Common Issues and Misuses
- Setting the value too low may lead to incomplete recovery if not enough data is available.
- Setting the value too high might delay cluster recovery unnecessarily if some nodes are slow to start or have issues.
Do's and Don'ts
- Do consider your cluster size and topology when setting this value.
- Do use this setting in conjunction with
gateway.recover_after_nodes
andgateway.expected_data_nodes
for more granular control. - Don't set this value higher than your total number of data nodes.
- Don't change this setting frequently; it's primarily for initial cluster setup or major reconfiguration.
Frequently Asked Questions
Q: How does gateway.recover_after_data_nodes differ from gateway.recover_after_nodes?
A: While gateway.recover_after_nodes
considers all node types, gateway.recover_after_data_nodes
specifically counts only data nodes. This allows for more precise control in clusters with dedicated master or client nodes.
Q: Can changing this setting impact an already running cluster?
A: This setting primarily affects the cluster during a full restart. Changing it on a running cluster will not have an immediate effect but will be applied during the next full cluster restart.

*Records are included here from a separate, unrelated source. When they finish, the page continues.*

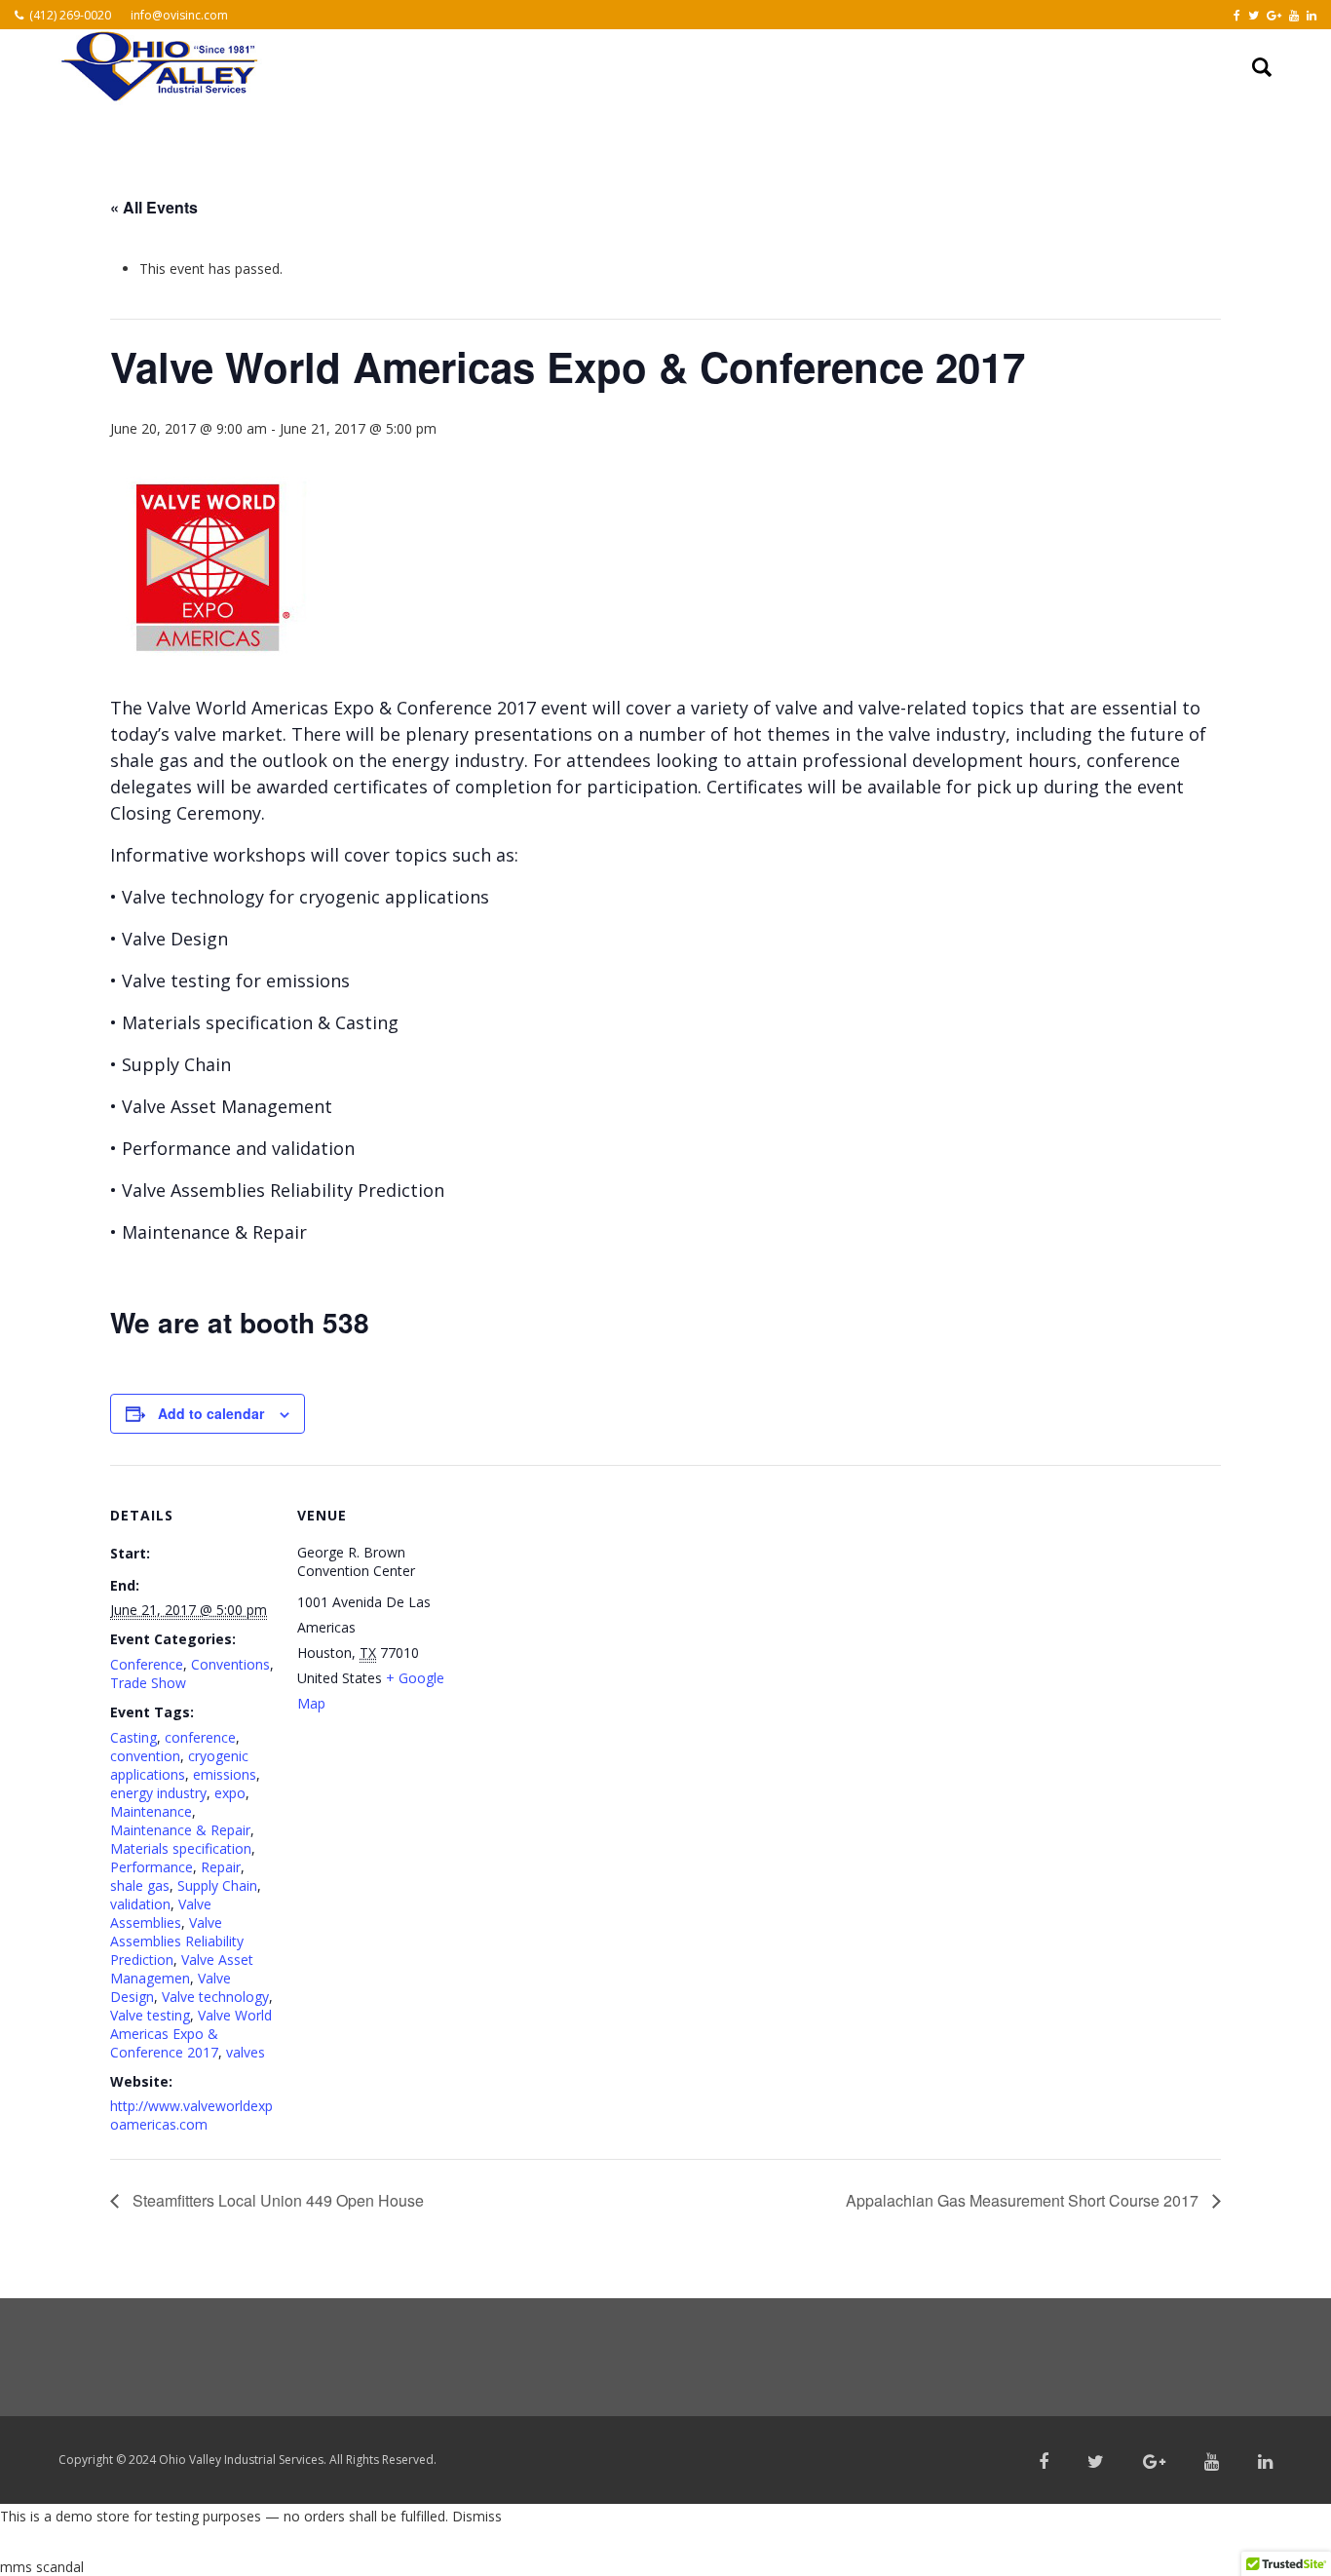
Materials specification (180, 1848)
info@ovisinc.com (179, 15)
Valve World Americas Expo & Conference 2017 (191, 2033)
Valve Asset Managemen (181, 1968)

Q: What happens if the number of available data nodes never reaches the set value?
A: The cluster will not start the recovery process until the condition is met or until the gateway.recover_after_time
setting's timeout is reached, whichever comes first.
Q: Is it safe to set this value to 0?
A: Setting it to 0 (the default) means the cluster will start recovery as soon as any data node joins. While safe, it may not be optimal for larger clusters where you want to ensure a significant portion of data is available before recovery.
Q: How does this setting interact with shard allocation?
A: This setting doesn't directly affect shard allocation. It determines when the cluster starts the recovery process. Once recovery starts, shard allocation follows its own rules and settings.